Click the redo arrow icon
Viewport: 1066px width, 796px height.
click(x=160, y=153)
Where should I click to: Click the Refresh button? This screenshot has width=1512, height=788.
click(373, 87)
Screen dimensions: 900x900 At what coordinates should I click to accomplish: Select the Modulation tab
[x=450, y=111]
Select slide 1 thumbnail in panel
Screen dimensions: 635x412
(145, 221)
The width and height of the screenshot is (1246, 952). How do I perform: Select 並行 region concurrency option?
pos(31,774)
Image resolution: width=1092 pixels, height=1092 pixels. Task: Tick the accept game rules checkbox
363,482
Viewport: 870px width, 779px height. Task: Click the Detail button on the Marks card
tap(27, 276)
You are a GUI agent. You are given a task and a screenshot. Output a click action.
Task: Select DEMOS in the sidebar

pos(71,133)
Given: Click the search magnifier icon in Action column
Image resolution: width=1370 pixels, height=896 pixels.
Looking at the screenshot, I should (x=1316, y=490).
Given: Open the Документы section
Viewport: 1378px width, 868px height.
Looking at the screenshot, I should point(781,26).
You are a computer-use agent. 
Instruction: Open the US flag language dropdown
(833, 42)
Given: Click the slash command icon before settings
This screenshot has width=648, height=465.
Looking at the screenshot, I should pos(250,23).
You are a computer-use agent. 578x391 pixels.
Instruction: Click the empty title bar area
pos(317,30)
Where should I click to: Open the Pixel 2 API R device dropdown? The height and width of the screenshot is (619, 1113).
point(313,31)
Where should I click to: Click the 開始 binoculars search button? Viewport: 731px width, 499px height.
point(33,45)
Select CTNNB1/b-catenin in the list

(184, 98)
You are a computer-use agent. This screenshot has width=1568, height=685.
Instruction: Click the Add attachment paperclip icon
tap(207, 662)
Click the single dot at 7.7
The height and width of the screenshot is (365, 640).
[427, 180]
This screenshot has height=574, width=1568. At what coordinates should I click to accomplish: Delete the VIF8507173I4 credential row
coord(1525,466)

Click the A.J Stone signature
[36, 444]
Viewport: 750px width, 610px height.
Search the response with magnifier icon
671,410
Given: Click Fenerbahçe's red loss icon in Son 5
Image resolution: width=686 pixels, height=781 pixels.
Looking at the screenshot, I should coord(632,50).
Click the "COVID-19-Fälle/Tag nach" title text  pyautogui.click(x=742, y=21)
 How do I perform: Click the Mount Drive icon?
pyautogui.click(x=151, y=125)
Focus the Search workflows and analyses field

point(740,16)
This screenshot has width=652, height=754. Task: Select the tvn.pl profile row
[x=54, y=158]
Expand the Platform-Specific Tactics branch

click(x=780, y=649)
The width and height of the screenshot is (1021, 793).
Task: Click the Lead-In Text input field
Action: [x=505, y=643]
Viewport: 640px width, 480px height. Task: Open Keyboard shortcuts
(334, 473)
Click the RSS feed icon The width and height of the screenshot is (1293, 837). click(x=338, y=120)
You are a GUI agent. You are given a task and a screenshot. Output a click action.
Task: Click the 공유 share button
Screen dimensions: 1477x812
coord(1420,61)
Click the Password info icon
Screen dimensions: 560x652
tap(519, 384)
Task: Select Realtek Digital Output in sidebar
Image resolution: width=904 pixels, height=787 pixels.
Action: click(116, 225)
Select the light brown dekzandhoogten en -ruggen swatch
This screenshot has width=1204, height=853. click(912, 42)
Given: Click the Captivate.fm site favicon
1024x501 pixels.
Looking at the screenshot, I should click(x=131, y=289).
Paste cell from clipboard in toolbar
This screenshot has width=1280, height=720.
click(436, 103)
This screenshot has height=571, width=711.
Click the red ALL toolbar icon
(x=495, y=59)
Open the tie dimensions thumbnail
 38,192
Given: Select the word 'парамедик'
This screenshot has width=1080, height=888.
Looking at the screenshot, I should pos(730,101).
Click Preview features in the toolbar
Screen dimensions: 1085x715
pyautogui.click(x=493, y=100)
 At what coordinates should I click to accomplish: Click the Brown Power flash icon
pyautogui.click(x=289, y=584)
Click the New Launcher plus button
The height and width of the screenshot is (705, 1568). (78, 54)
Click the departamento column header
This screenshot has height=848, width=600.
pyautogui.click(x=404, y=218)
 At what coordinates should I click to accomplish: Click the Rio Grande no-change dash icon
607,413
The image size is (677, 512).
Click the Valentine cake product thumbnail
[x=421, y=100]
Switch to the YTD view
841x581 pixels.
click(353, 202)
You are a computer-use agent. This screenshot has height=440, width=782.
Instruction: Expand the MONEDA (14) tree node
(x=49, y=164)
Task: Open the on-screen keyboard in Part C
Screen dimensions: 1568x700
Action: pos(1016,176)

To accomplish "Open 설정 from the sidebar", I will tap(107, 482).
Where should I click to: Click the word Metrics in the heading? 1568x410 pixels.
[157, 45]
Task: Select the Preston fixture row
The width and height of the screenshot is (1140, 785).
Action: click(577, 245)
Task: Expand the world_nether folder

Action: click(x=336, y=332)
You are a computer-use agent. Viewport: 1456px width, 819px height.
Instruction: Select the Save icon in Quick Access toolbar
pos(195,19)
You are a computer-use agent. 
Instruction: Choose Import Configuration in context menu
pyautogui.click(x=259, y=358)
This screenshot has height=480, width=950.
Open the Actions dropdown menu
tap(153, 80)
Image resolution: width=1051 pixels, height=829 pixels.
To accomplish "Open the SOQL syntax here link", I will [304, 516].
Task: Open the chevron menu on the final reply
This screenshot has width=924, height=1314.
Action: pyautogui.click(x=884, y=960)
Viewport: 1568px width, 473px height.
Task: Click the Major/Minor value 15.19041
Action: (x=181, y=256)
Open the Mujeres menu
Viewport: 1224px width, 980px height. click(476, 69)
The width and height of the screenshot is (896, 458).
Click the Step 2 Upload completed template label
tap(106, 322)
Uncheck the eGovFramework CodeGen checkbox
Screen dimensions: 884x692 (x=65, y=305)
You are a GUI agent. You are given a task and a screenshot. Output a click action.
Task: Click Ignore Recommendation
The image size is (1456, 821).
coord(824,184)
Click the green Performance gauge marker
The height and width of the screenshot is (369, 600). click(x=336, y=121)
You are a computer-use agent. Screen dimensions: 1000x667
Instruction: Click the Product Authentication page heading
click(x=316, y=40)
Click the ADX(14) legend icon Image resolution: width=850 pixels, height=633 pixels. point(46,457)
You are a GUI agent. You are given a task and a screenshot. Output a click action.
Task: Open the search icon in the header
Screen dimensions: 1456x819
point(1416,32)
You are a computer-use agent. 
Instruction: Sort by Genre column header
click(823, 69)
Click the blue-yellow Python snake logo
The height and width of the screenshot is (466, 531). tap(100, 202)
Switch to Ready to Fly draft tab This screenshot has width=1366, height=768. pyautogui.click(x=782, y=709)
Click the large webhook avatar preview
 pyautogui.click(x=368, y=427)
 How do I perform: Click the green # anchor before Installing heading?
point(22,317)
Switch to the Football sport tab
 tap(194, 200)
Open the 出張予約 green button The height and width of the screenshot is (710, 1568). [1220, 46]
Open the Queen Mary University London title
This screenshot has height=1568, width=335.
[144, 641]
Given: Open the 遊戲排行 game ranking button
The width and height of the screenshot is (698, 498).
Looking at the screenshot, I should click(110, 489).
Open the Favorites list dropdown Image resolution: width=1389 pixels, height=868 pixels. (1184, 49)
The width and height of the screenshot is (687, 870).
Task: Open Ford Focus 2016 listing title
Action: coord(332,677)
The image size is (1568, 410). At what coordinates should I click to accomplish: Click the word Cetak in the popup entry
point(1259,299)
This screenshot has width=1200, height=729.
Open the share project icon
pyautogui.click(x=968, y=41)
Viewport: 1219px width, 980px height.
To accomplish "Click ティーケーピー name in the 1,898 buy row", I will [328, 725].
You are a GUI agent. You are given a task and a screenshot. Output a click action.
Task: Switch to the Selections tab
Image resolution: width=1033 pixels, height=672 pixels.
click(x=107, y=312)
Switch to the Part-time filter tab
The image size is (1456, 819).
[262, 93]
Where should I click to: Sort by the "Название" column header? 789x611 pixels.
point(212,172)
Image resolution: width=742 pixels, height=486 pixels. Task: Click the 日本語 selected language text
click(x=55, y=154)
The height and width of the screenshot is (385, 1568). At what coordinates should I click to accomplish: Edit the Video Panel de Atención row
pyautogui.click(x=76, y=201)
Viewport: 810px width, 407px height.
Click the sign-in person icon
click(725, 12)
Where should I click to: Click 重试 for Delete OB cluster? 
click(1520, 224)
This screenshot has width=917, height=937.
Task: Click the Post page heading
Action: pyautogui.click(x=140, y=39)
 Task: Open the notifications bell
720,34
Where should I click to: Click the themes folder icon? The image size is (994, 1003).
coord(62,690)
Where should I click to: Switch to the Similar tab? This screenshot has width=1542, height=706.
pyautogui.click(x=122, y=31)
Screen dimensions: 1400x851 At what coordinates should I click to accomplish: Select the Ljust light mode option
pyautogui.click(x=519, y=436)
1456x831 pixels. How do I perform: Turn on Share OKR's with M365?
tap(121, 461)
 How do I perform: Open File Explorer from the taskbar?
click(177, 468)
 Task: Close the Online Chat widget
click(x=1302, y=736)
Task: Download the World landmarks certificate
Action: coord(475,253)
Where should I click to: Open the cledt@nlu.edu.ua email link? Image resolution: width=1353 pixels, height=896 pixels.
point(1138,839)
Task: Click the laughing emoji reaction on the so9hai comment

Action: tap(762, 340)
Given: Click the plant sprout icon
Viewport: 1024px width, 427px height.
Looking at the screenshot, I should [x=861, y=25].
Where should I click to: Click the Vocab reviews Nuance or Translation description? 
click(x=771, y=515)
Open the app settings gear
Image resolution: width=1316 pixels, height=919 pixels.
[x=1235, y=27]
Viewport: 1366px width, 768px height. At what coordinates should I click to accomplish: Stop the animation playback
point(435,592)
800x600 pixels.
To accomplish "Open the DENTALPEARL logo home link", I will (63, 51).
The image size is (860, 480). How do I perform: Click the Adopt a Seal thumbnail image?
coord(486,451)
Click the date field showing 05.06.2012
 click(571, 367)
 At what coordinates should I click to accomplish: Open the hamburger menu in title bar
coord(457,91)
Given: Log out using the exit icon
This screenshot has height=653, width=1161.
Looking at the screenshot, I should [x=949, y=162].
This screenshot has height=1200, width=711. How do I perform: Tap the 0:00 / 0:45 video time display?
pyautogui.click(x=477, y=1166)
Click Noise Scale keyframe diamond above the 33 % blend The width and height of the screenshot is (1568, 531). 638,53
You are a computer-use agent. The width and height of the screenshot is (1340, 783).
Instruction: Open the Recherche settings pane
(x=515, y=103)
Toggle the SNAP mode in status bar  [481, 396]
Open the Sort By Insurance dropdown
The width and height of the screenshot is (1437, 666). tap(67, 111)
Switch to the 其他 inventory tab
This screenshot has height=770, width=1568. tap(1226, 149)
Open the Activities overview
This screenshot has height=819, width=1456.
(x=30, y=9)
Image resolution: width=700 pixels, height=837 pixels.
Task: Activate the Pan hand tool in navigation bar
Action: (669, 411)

SET EXERCISE:
Copy the items from the very first line through the line containing "coord(1525,466)", inclusive, with "Viewport" renamed to "Display" and nothing else changed.

EXERCISE RESULT:
Click the redo arrow icon
Display: 1066px width, 796px height.
click(x=160, y=153)
Where should I click to: Click the Refresh button? This screenshot has width=1512, height=788.
click(373, 87)
Screen dimensions: 900x900 At what coordinates should I click to accomplish: Select the Modulation tab
[x=450, y=111]
Select slide 1 thumbnail in panel
Screen dimensions: 635x412
(145, 221)
The width and height of the screenshot is (1246, 952). How do I perform: Select 並行 region concurrency option?
pos(31,774)
Image resolution: width=1092 pixels, height=1092 pixels. Task: Tick the accept game rules checkbox
363,482
Display: 870px width, 779px height. Task: Click the Detail button on the Marks card
tap(27, 276)
You are a GUI agent. You are given a task and a screenshot. Output a click action.
Task: Select DEMOS in the sidebar

pos(71,133)
Given: Click the search magnifier icon in Action column
Image resolution: width=1370 pixels, height=896 pixels.
Looking at the screenshot, I should (x=1316, y=490).
Given: Open the Документы section
Display: 1378px width, 868px height.
Looking at the screenshot, I should point(781,26).
You are a computer-use agent. 
Instruction: Open the US flag language dropdown
(833, 42)
Given: Click the slash command icon before settings
This screenshot has width=648, height=465.
Looking at the screenshot, I should pos(250,23).
You are a computer-use agent. 578x391 pixels.
Instruction: Click the empty title bar area
pos(317,30)
Where should I click to: Open the Pixel 2 API R device dropdown? The height and width of the screenshot is (619, 1113).
point(313,31)
Where should I click to: Click the 開始 binoculars search button? Display: 731px width, 499px height.
point(33,45)
Select CTNNB1/b-catenin in the list

(184, 98)
You are a computer-use agent. This screenshot has width=1568, height=685.
Instruction: Click the Add attachment paperclip icon
tap(207, 662)
Click the single dot at 7.7
The height and width of the screenshot is (365, 640).
[427, 180]
This screenshot has height=574, width=1568. At what coordinates should I click to accomplish: Delete the VIF8507173I4 credential row
coord(1525,466)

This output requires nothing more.